No advice u unfortunately, but I was in a situation where ut my word against the Dr's. I admitted a pt to post acute rehab, and she claimed a few days later that I did not notify her of of the admit nor verify orders. I very specifically remember clarifying orders bc there were asthma meds on the discharge list with no dosages.

Anyway I got written up bc I did not state in my progress note that I notified M.D. Big slip up? Yes. But we ARE set up for failure when being given 20 pts in post acute rehab...NOT AND, but completely rehab.

I DID enter under my admission screen, however, the date and time I had notified her. Didn't matter. They still wrote me up. Such BS.

We have a surgeon like this. Almost no nurse will take a telephone order from him. We put him on speaker phone at the nurses station and a witness (or 3 ) always signs off on it. If a witness is not available, he must fax a written order, which is rare and he throws a tantrum. But we protect ourselves. He has done this more than once to night shifters, yet the facility sides with him.He comes in and denied giving the order, tries to change it, or says we never spoke to him. We do what we have to to protect ourselves. If the facility won't take care of him, we will. No witness, no order.

What is the name of the medication? Was it haldol? If so, not sure if you already had an order for congentin but you could have given it. Especially if it is the persons first time taking it. Not blaming you for not doing so but this is a way for you to protect yourself. Benadryl helps to prevent reactions as well.

Specializes in Inpatient Oncology/Public Health.

I had an MD write a note in a chart outright lying about the calls I made to him and the communications between us.
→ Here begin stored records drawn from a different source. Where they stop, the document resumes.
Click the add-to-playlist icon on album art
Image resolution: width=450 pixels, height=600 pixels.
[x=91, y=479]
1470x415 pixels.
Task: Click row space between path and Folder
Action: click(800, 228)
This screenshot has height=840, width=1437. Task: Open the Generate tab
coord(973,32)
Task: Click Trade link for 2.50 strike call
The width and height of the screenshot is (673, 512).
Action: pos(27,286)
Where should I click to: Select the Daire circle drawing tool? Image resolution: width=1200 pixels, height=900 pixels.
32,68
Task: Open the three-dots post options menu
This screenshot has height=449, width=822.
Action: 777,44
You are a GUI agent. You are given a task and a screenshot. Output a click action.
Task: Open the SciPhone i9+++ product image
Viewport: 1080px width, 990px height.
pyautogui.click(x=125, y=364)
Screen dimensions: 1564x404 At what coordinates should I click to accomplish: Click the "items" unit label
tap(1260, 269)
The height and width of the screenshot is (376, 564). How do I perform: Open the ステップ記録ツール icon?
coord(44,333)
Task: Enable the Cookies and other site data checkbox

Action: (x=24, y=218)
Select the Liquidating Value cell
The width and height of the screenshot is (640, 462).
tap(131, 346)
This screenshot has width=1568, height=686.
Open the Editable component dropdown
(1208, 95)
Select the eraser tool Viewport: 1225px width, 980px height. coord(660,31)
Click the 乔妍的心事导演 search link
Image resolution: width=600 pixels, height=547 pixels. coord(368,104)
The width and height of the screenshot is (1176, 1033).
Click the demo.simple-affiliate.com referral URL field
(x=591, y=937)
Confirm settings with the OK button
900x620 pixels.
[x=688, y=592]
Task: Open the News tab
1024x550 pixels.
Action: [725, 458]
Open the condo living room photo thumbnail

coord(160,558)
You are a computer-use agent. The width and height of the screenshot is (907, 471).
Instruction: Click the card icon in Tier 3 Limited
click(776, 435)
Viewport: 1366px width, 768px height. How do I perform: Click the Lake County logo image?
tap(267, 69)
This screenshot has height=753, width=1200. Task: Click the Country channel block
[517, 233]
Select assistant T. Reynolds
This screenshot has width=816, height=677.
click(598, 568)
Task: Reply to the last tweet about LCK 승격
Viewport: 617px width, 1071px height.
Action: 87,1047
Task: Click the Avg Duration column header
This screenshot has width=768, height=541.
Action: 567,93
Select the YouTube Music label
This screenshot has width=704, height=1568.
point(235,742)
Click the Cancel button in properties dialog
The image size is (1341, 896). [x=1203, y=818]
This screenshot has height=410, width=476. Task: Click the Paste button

Basically a patient threatened to leave AMA, I called the MD, MD didn't come to the floor right away to see the pt, just said "call me back if he's serious." PT was serious and said he was leaving, paged the dr again and didn't get a call back. Finally got a callback from the Md long after the PT was gone, MD was mad, came up and wrote in the chart that I'd not called him at all until 30 minutes after the PT left(lie.) I'd written my own note and had several witnesses to my initial call, also told the nursing supervisor about it. Nothing came of it but it was infuriating.

There's a big push for us to only take phone orders for emergencies(pain meds are included in this.) The doctors are very resistant to inputting their own orders though, especially the hospitalist attendings who never seem to be near a computer.